Systems in most languages, whether object languages, functional languages, or some sort of mishmash, fall toward the definition of entelechia, but are not full entelechies, in the sense that they are not fully contained.
The system’s signature tells other systems what potential events it can actualize and what the event type dis-inhibits that actualization. A system’s signature should not expose signatures of any of the systems it contains.
Systems within a system at any particular scale can then only directly be affected by events created within the system that immediately contains them. Beyond its event signature a system is a black box to other systems, contained systems cannot perceive events that occur outside their immediate container.
Containment gives a system’s developer the ability to utilize emergent behaviour of systems and their relations directly and explicitly within the system they are developing, while preventing unexpected emergent behaviours from appearing outside that system.
As levels of scale increase and that system in turn becomes part of a higher scale system those emergent behaviours are contained at each system scale, preventing unpredictable emergence at arbitrary scales.
Solutions involving containment include indirection, such as declarative services; using runtime boundaries rather than relying on language constructs which the precompiler/interpreter/VM may not comply with; and proper scoping of event propagation.
The latter is a huge help both in terms of preventing exceptions and improving performance.
Event flows are better represented by message passing than by parameterized method invocation. Although most object based languages are not inherently message passing, writing object classes in such a way that they accept a method with an object and determine which of their internal methods to call based on the combination of object type and method name, places the responsibility of calling methods with arcane signatures on the developer that wrote them, and makes the resulting event flow easier to understand when looking at an unfamiliar code base.

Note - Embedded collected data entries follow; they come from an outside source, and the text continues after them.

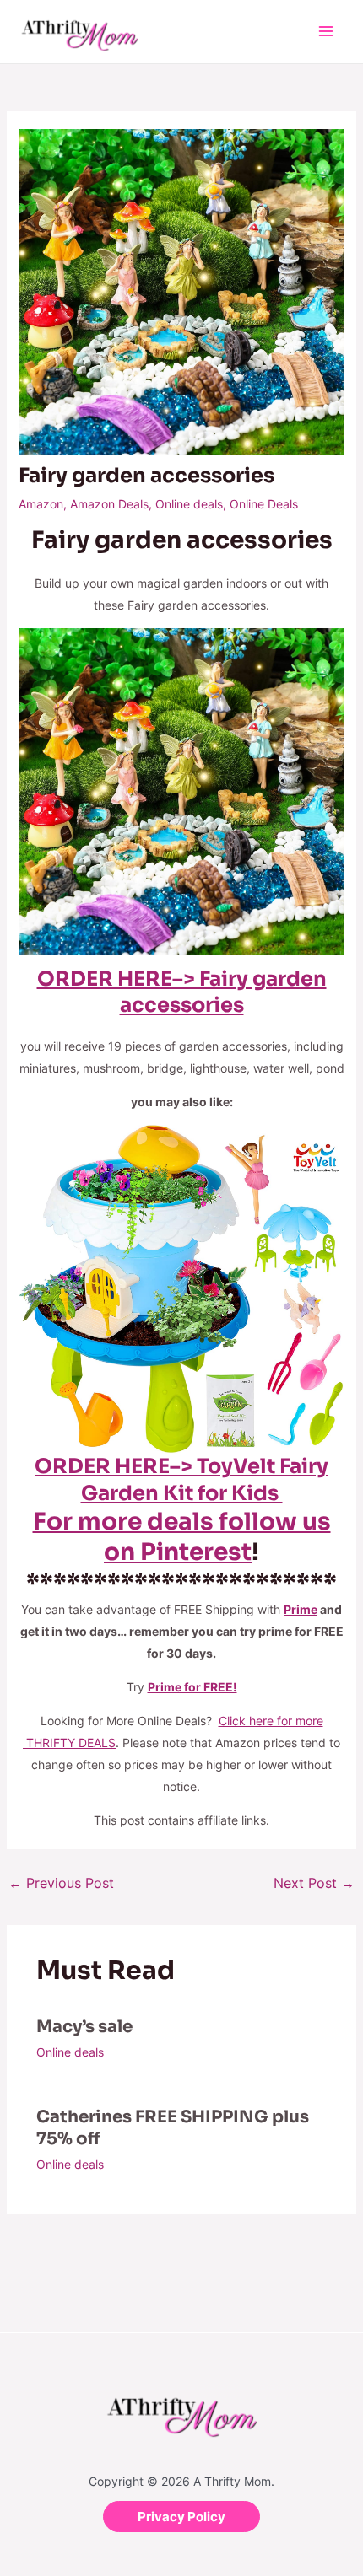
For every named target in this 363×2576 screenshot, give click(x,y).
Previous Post (61, 1882)
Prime (300, 1609)
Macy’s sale (84, 2026)
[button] (181, 2516)
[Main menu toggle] (325, 31)
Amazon (41, 504)
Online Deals (264, 504)
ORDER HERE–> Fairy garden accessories (182, 992)
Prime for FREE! (192, 1687)
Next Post (314, 1882)
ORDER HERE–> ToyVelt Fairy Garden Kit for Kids (181, 1479)
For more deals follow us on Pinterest (182, 1537)
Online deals (189, 504)
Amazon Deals (109, 504)
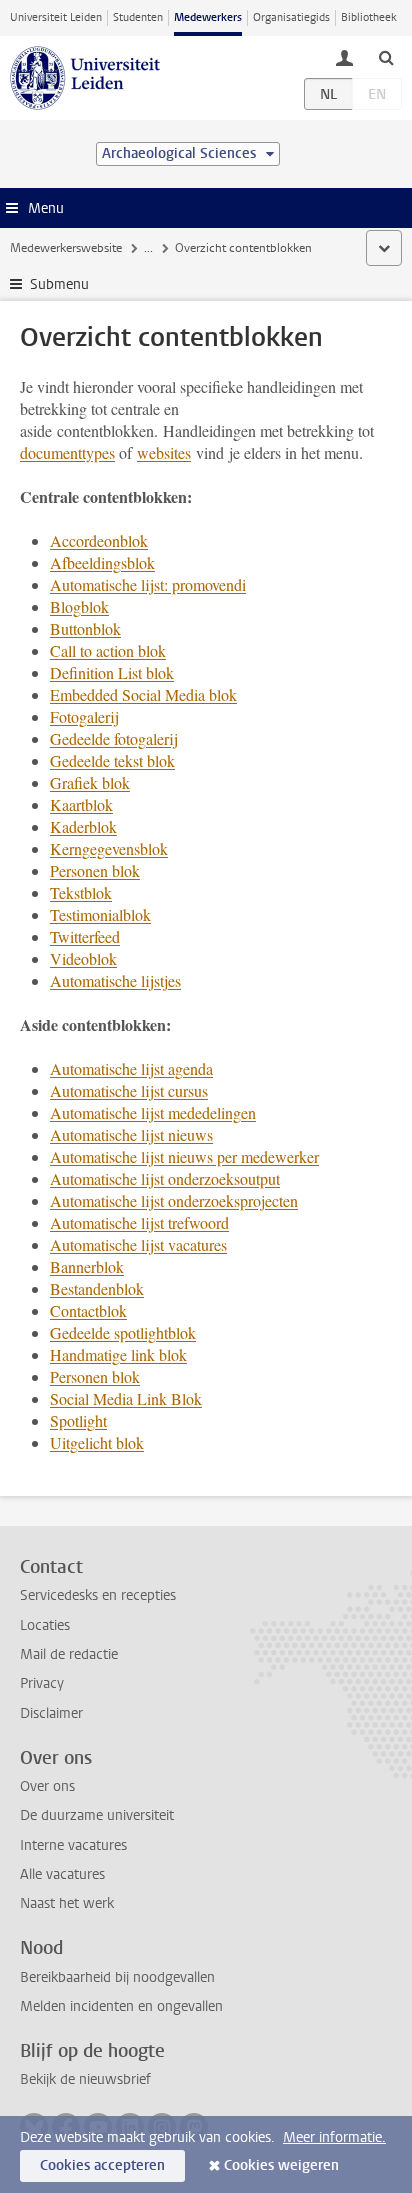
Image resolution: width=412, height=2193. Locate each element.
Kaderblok (83, 826)
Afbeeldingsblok (102, 562)
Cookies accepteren (102, 2165)
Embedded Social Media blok (143, 694)
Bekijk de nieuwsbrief (85, 2079)
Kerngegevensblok (109, 848)
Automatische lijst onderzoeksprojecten (174, 1200)
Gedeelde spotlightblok (123, 1332)
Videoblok (83, 958)
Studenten (138, 17)
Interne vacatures (73, 1845)
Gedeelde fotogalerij (114, 738)
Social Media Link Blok (126, 1398)
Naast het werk (67, 1903)
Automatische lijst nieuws (131, 1134)
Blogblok (79, 606)
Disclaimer (51, 1713)
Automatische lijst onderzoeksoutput (165, 1178)
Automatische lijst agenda (131, 1068)
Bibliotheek (369, 17)
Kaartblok (81, 804)
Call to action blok (108, 650)
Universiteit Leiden (56, 17)
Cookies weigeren (281, 2165)
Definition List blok (112, 672)
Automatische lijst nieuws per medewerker (184, 1156)
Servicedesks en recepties (98, 1595)
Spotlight (78, 1420)
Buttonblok (85, 628)
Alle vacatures (62, 1874)
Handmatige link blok (118, 1354)
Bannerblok (87, 1266)
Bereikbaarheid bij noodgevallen (117, 1977)
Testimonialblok (100, 914)
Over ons (47, 1786)
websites (164, 452)
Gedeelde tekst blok (112, 760)
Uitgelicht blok (97, 1442)
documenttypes (67, 452)
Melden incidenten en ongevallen (121, 2006)
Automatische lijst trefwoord (139, 1222)
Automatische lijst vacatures (138, 1244)
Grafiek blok (90, 782)
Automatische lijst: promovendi (148, 584)
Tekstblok (81, 892)
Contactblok (88, 1310)
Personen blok (95, 870)
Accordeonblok (99, 540)
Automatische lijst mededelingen (153, 1112)
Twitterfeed (85, 936)
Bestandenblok (97, 1288)
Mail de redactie (69, 1654)
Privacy (42, 1683)
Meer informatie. (334, 2137)
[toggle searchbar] (386, 57)
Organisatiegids (291, 17)
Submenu (59, 284)
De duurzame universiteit (97, 1815)
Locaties (45, 1625)
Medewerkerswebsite (66, 248)
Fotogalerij (84, 716)
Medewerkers (208, 17)
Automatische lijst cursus (129, 1090)
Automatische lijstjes (115, 980)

Where possible, using small, efficient messaging systems such as Synapse rather than calling classes directly is a further help in this regard.
It would be ideal to avoid discrepancies between semantics and dynamics in the first place by using an environment where the VM, interpreter, JIT compiler etc. are all written in the language itself.
They’re also niche, partly due to the difficulty of writing them and the time required. Whatever the most ‘popular’ and ‘fashionable’ things are in the development world, by necessity they’re rarely adopted first by Smalltalk or LISP, unless they originate there or are already there under another name.
At some point though, software engineers need to start acting like engineers, i.e. people who define themselves by making things work, rather than acting like popularity contestants or fashion victims, but that’s a different post.
That a huge percentage of ‘best practices’ used in development overall did originate there despite neither having ever been widely adopted, such as refactoring, design patterns, unit tests, test driven development, model driven development, etc. says plenty about the worth of what’s developed in that manner.